● **EXTRACTED TEXT**
Now that we have all of the idiots who couldn't get pleasure from a drive if it bit them in the monocle off of the road, you'll find that Bucharest's towns are a playground of happiness, vengeance, and destruction! Blasting round corners at 140km/h, crashing into whatever you want (shockingly, never getting injured; it's like a video game!), drag racing the newbie who thinks he's so hot in his new Zonda... fun times. Much better than sitting back in those queues in Democracistan, wondering why the accountant in the Smart car (who calls their car Smart, really?) won't go through that massive shortcut, preferring to sit back and relax at the amber traffic lights, isn't it?

edit Sweet sweeping roads

Road o' Death

You sure you're good enough, Western chump?

It's frustrating over there, isn't it? You get to a lovely road, it's a lovely day, you're in a terrific car. You decide to give it some and enjoy the ride... but wait! What's that! Only a veritable army of speed cameras, ready to nail you for going at 30.\dot{0}1 miles an hour (you're still on imperial, too. What kind of forward thinking country uses imperial? None, that's what). Endlessly frustrating for even the most controllable speed king. In Bucharest, however, we have this problem not. After several proposals and rejections, mobs and torchings, as well as bribings and lynchings, we finally managed to get rid of all speed restrictions on our best roads, allowing those up to it to finally enjoy the racing atmosphere, and those not up to it to die in a fiery furnace of fucking finality.

edit Mountain paths

You lot over there don't know much about mountains, do you? What with all that development, soon the only thing that'll be classified as a mountain will be those gargantuan land fills of yours! You certainly filled the holes in the land a long time ago with them. Here in Bucharest, we have many, many hills and slopes, with great roads, and great exhilaration. They even go as high as five thousand feet – if you crash, we won't be seeing you in once piece, that's for sure! Maybe a thousand? Nah, more than that, for sure. You want to find out yourself?

This is what makes our mountain roads so great though. The danger. Those not worthy will fall by the wayside, to be ruthlessly forgotten, while our best will enjoy the freedom of the road that this shall give! Not that our other roads aren't already brilliant (they are. Yes, they are. Really.). Don't walk off! Seriously, try it one time. Assuming you don't die a painful, slow, horrible death, you will forget all that time waiting for those damn red lights, and have the drive of your life... so far.

● **PROVIDED MATERIAL**

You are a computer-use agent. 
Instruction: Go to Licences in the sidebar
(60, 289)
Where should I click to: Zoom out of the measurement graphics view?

● **TASK INSTRUCTIONS**
A. In the piece on Bucharest's roads, what was gotten rid of on the best roads?
B. Reproduce the stretch of the piece on Bucharest's roads from "You sure you're" through "of fucking finality.", word for word.

● **TASK-BY-TASK SOLUTIONS**
A. All speed restrictions.

B.
You sure you're good enough, Western chump?

It's frustrating over there, isn't it? You get to a lovely road, it's a lovely day, you're in a terrific car. You decide to give it some and enjoy the ride... but wait! What's that! Only a veritable army of speed cameras, ready to nail you for going at 30.\dot{0}1 miles an hour (you're still on imperial, too. What kind of forward thinking country uses imperial? None, that's what). Endlessly frustrating for even the most controllable speed king. In Bucharest, however, we have this problem not. After several proposals and rejections, mobs and torchings, as well as bribings and lynchings, we finally managed to get rid of all speed restrictions on our best roads, allowing those up to it to finally enjoy the racing atmosphere, and those not up to it to die in a fiery furnace of fucking finality.